* What is expected
What is the number of lines in the records below holding the string "Cartridges"? Reply with it and nothing else.

[Dataset excerpts]
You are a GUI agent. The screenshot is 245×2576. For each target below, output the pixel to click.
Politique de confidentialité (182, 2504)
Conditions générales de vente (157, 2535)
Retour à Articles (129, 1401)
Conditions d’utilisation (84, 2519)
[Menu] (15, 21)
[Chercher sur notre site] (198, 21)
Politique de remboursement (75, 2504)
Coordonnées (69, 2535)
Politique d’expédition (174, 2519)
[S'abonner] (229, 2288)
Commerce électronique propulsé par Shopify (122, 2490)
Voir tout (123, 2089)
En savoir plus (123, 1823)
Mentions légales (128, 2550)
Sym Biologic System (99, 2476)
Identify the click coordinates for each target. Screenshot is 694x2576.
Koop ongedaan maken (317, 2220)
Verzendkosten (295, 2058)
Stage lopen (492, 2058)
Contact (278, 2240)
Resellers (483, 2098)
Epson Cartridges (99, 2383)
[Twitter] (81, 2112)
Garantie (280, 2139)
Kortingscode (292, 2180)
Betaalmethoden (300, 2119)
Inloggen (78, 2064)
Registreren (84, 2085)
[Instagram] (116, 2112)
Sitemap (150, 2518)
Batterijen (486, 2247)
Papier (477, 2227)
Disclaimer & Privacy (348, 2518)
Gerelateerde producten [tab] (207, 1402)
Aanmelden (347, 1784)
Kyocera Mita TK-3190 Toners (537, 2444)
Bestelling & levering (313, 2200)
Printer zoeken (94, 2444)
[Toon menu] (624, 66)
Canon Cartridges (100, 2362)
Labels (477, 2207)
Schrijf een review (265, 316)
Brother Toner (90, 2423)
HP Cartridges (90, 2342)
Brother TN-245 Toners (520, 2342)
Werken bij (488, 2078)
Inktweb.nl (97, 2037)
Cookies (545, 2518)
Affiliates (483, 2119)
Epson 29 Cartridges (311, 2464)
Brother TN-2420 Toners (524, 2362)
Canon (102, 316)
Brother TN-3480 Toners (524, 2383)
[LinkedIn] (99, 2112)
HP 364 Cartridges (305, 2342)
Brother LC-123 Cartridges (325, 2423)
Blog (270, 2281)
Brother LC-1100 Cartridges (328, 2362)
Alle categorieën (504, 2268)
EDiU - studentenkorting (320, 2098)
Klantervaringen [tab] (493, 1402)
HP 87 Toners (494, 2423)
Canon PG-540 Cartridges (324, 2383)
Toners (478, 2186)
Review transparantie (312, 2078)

* Response to this exercise
8